▶ **What this task involves**: Could you copy every entry exactly, with nothing changed?

▶ **Dataset**:
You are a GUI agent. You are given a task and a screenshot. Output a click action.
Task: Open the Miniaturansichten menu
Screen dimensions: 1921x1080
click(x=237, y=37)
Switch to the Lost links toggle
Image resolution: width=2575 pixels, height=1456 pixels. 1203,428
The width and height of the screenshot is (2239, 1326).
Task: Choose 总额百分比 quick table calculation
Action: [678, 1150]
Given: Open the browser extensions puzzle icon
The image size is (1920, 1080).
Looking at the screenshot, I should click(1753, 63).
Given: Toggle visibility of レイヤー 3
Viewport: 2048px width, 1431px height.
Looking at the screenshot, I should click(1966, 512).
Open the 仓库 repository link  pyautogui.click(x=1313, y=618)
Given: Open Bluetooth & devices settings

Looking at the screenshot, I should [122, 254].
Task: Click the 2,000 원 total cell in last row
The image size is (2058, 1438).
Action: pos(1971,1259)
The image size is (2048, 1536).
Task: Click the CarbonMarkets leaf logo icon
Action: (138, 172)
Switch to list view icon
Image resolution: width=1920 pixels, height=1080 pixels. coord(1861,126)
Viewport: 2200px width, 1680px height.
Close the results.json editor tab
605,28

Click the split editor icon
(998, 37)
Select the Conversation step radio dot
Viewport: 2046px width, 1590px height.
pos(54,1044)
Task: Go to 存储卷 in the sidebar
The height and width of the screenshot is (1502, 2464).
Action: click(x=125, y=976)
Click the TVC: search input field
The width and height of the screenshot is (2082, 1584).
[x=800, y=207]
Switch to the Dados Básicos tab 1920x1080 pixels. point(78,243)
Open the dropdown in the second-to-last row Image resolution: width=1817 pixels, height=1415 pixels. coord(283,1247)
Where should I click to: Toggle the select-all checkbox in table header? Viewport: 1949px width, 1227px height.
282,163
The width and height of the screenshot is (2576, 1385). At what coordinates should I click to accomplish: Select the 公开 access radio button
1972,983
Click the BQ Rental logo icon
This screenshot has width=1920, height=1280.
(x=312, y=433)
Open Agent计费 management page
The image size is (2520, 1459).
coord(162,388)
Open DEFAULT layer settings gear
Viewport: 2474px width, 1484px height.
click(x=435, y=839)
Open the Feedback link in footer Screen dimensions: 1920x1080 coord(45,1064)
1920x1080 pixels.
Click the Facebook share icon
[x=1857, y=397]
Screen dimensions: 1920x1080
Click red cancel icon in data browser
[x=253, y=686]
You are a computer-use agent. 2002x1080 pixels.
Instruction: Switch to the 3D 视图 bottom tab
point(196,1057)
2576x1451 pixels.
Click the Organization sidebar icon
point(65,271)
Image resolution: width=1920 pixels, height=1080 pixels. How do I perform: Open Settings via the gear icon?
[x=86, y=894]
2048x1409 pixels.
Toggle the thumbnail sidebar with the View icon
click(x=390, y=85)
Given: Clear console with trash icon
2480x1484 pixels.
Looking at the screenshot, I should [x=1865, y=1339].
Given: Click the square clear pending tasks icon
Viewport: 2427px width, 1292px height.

▶ **Your response**:
You are a GUI agent. You are given a task and a screenshot. Output a click action.
Task: Open the Miniaturansichten menu
Screen dimensions: 1921x1080
click(x=237, y=37)
Switch to the Lost links toggle
Image resolution: width=2575 pixels, height=1456 pixels. 1203,428
The width and height of the screenshot is (2239, 1326).
Task: Choose 总额百分比 quick table calculation
Action: [678, 1150]
Given: Open the browser extensions puzzle icon
The image size is (1920, 1080).
Looking at the screenshot, I should click(1753, 63).
Given: Toggle visibility of レイヤー 3
Viewport: 2048px width, 1431px height.
Looking at the screenshot, I should click(1966, 512).
Open the 仓库 repository link  pyautogui.click(x=1313, y=618)
Given: Open Bluetooth & devices settings

Looking at the screenshot, I should [122, 254].
Task: Click the 2,000 원 total cell in last row
The image size is (2058, 1438).
Action: pos(1971,1259)
The image size is (2048, 1536).
Task: Click the CarbonMarkets leaf logo icon
Action: (138, 172)
Switch to list view icon
Image resolution: width=1920 pixels, height=1080 pixels. coord(1861,126)
Viewport: 2200px width, 1680px height.
Close the results.json editor tab
605,28

Click the split editor icon
(998, 37)
Select the Conversation step radio dot
Viewport: 2046px width, 1590px height.
pos(54,1044)
Task: Go to 存储卷 in the sidebar
The height and width of the screenshot is (1502, 2464).
Action: click(x=125, y=976)
Click the TVC: search input field
The width and height of the screenshot is (2082, 1584).
[x=800, y=207]
Switch to the Dados Básicos tab 1920x1080 pixels. point(78,243)
Open the dropdown in the second-to-last row Image resolution: width=1817 pixels, height=1415 pixels. coord(283,1247)
Where should I click to: Toggle the select-all checkbox in table header? Viewport: 1949px width, 1227px height.
282,163
The width and height of the screenshot is (2576, 1385). At what coordinates should I click to accomplish: Select the 公开 access radio button
1972,983
Click the BQ Rental logo icon
This screenshot has width=1920, height=1280.
(x=312, y=433)
Open Agent计费 management page
The image size is (2520, 1459).
coord(162,388)
Open DEFAULT layer settings gear
Viewport: 2474px width, 1484px height.
click(x=435, y=839)
Open the Feedback link in footer Screen dimensions: 1920x1080 coord(45,1064)
1920x1080 pixels.
Click the Facebook share icon
[x=1857, y=397]
Screen dimensions: 1920x1080
Click red cancel icon in data browser
[x=253, y=686]
You are a computer-use agent. 2002x1080 pixels.
Instruction: Switch to the 3D 视图 bottom tab
point(196,1057)
2576x1451 pixels.
Click the Organization sidebar icon
point(65,271)
Image resolution: width=1920 pixels, height=1080 pixels. How do I perform: Open Settings via the gear icon?
[x=86, y=894]
2048x1409 pixels.
Toggle the thumbnail sidebar with the View icon
click(x=390, y=85)
Given: Clear console with trash icon
2480x1484 pixels.
Looking at the screenshot, I should [x=1865, y=1339].
Given: Click the square clear pending tasks icon
Viewport: 2427px width, 1292px height.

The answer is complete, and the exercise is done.